福井県福井市の福井県立美術館の特別企画展「スーパークローン文化財展」に合わせて、技術の生みの親である東京芸術大学名誉教授、宮廻正明さんが7月13日来館し、講演した。宮廻さんは「文化財の最高の『保存』は見せないことだが、『公開』しなければ価値を共有できない。本物を超越した精巧さのクローン文化財なら矛盾を解決できる」と強調した。
宮廻さんは東京芸大で日本画の大家平山郁夫さんに師事し、保存修復の道へ進んだ。だが手による模写は、膨大な時間がかかる上に携わった人の癖が出る。取り組んだのが、最先端デジタルとアナログ技術の融合だった。

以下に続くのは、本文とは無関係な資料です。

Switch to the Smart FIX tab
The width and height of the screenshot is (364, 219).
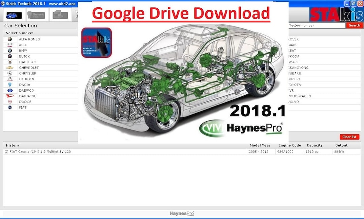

単一の樹を始源とするクローン桜でありながら、人々に愛されているソメイヨシノにヒントを得て名付けた「クローン文化財」。その価値は「オリジナルの超越」だという。テロで失われた遺跡や3Dスキャナーが入らない場所の場合、復元のためのデータが不足する場合もある。だが「東京芸大が持つ創造性や技術、科学的な分析力、美術史の見地を総合することで、データは補える」と宮廻さん。国宝「釈迦三尊(しゃかさんぞん)像」の再現では、オリジナルが欠損している部位も補い、創建当時の姿へ戻すことに成功した。
宮廻さんは「スーパークローンは流出文化財の返還問題の解決策になりうる。文化外交に役立てば」とし「オリジナルという価値にこだわるのではなく、文化の本質を次世代へ継承していくことが重要」と語った。
「スーパークローン文化財展」は8月25日まで。